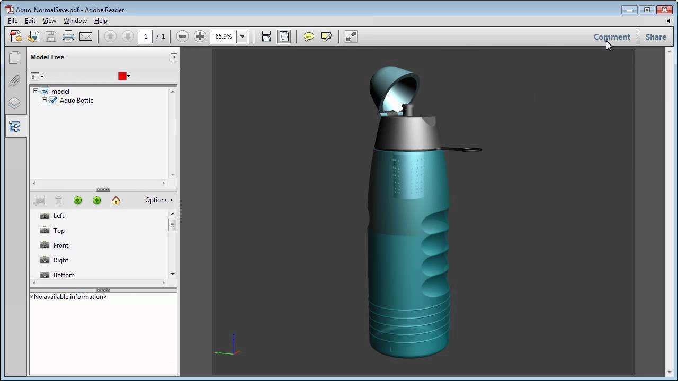Viewport: 678px width, 381px height.
Task: Open the Layers panel in sidebar
Action: [x=14, y=103]
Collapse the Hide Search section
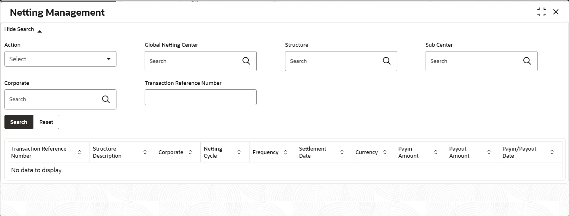This screenshot has height=216, width=569. pyautogui.click(x=23, y=30)
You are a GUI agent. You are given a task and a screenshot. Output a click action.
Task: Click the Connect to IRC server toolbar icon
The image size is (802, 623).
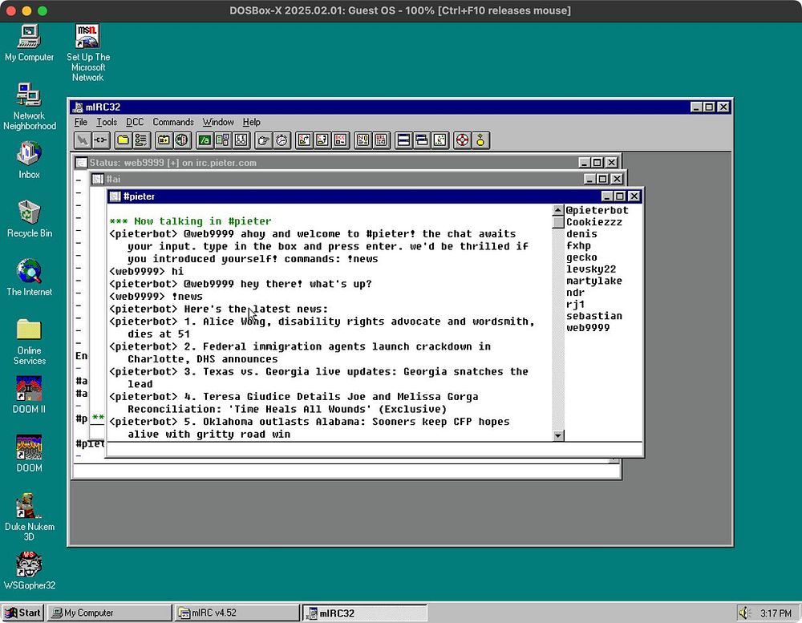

····················

**Exercise brief**
Given the listing above, return exactly, and only, the lines from the line with "Task: Click the" through its final line, both included, with the pictures removed.

**Finished exercise**
Task: Click the Connect to IRC server toolbar icon
The image size is (802, 623).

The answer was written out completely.